Die Stimme der Unvernunft
„Wenn den Typen nicht stört, wie Hunderte Menschen ihn auslachen, darf er auch seinen Spaß haben. Da habe ich gar nichts dagegen.“
Schnell näherten wir uns dem Punkt, an dem ich darauf hinweisen muss, dass es zwischen „gern tanzen“ und „gut tanzen“ einen Unterschied gibt. Und wenn alle Tänzer dieses Landes sich nur einmal im Leben ihr Tanzen ansehen müssten, um dabei objektiv festzustellen, dass es so geil jetzt auch wieder nicht ist, würde sich die Anzahl der Hobbytänzer schon von selbst auf ein gesundes Maß reduzieren. Übrig blieben die, die es tatsächlich können. Plus die, denen es tatsächlich nichts ausmacht, dabei von allen Seiten belächelt zu werden.
„Es geht hier aber außerdem um weit mehr als solche allgemeinen Fragen. Es geht um mich. Das ist wie eine Patientenverfügung. Im Vollbesitz meiner geistigen Kräfte erkläre ich Dir hiermit, dass ich nicht beim Tanzen in der Öffentlichkeit gesehen werden will, sollte ich irgendwann einmal in die Verlegenheit kommen, nicht mehr Herr meiner Entscheidungen zu sein.
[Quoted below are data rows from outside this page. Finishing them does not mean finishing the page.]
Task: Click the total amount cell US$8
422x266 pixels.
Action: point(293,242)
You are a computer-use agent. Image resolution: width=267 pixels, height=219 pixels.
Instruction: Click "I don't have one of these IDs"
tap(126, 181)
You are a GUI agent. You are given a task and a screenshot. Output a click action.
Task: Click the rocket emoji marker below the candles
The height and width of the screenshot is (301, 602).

Weil es nicht nur so scheiße aussieht wie bei diesem Patienten dort, sondern noch wesentlich schlimmer, wenn ich tanze. Also schick´ mir ein Klotz, wenn es ´mal so weit kommen sollte. Je weniger ich mich danach bewegen kann, umso besser…“
Da dieses Gespräch nur ungefähr so stattgefunden hat wie hier rekonstruiert, darf man sich gern ab dieser Stelle anstelle meines Kumpels eine Bauchrednerpuppe vorzustellen, die stellvertretend das wiedergibt, was der Puppenspieler denkt, sich aber scheut, selbst auszusprechen. „Jetzt mach´ ´mal einen Punkt! Du warst sieben Jahre verheiratet, würdest es sogar wieder tun, und dann willst ausgerechnet Du mir noch ernsthaft was von ´Herr Deiner Entscheidungen´ erzählen..! Von der Selbstachtung, die Du vorhin als Stichwort in den Ring geworfen hast, will ich erst gar nicht wieder anfangen.“
Der Scharfsinn seiner Argumentation überfordert mein Bedürfnis, mich weiter in das Thema ´reinzusteigern.
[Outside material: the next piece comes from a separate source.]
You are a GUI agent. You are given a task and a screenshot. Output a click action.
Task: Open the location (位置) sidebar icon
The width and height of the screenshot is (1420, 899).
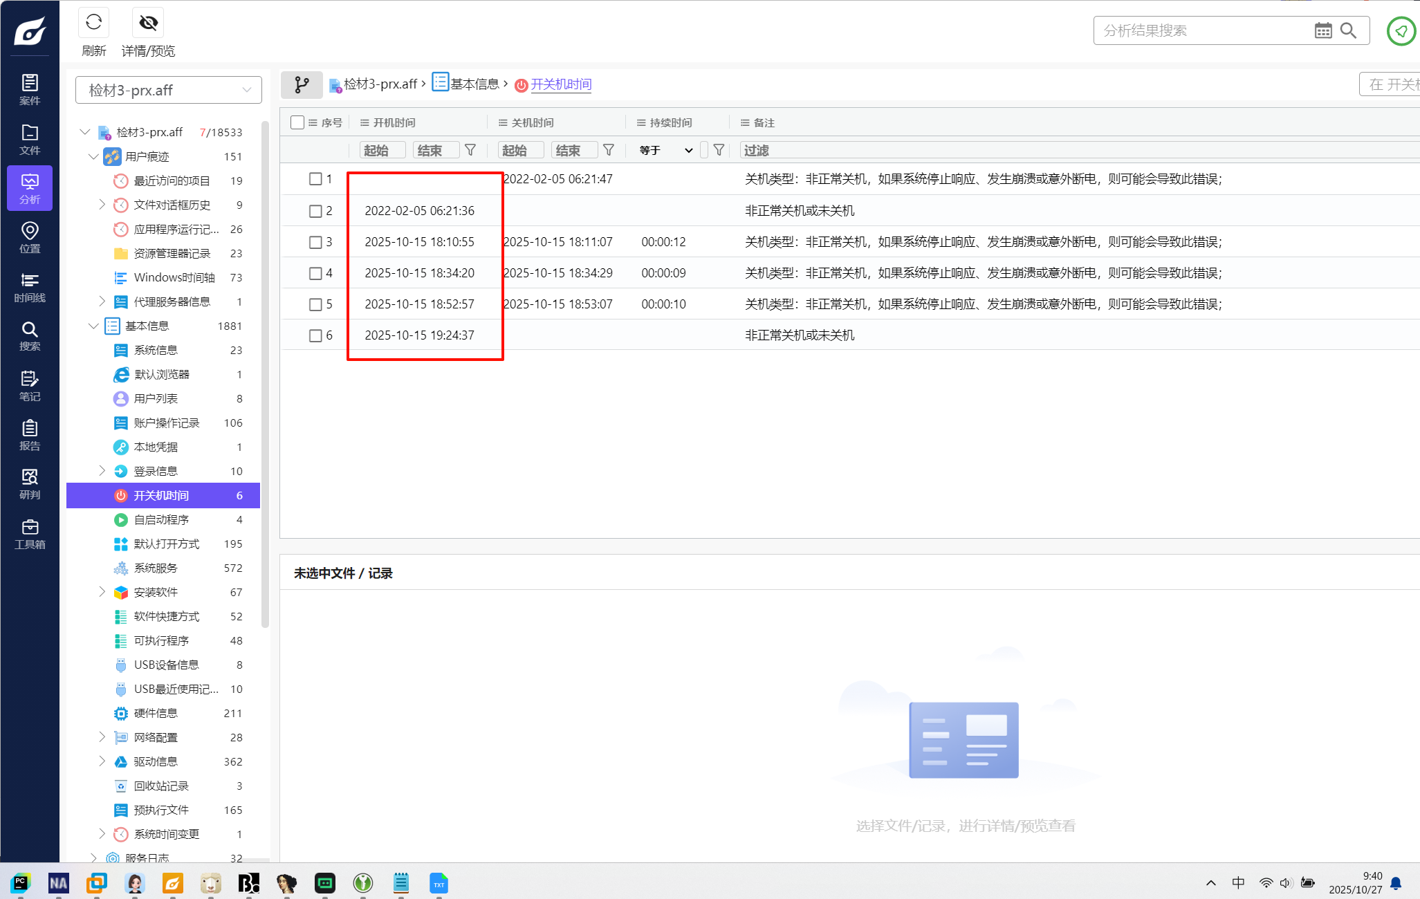pos(29,237)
Da ich nicht restlos davon überzeugt bin, mich im besten Alter für die Tanzschule zu befinden, würde ich bis auf weiteres bei der Partnerwahl trotzdem eine Nichttänzerin bevorzugen, die sich damit anfreunden kann, dass ich meiner Stimme der Unvernunft schon seit längerem keine Sprechzeiten mehr gewähre.
Auf der Heimfahrt von einem mäßig attraktiven Fest am Ufer der Lahn, bei dem die Live-Musik eindeutig den Ausreißer nach oben darstellte und folgerichtig meinerseits durch ekstatisches Mitwippen begleitet wurde: „Ich hab´s mir überlegt. Du brauchst mich von nichts abhalten, wenn es irgendwann doch einmal so weit sein sollte. Lass´ mich einfach hüpfen“, erkläre ich generös.
„Ich kann schließlich nicht zulassen, dass Du anschließend wie der Assi dastehst, der einen anderen ausknockt, bloß weil er bescheuert tanzt.“
Sag´ nochmal jemand, man könne in diesem Land durch Argumente nichts bewegen.
Ob man für diese Erkenntnis bis nach Gießen fahren musste, steht auf einem anderen Blatt.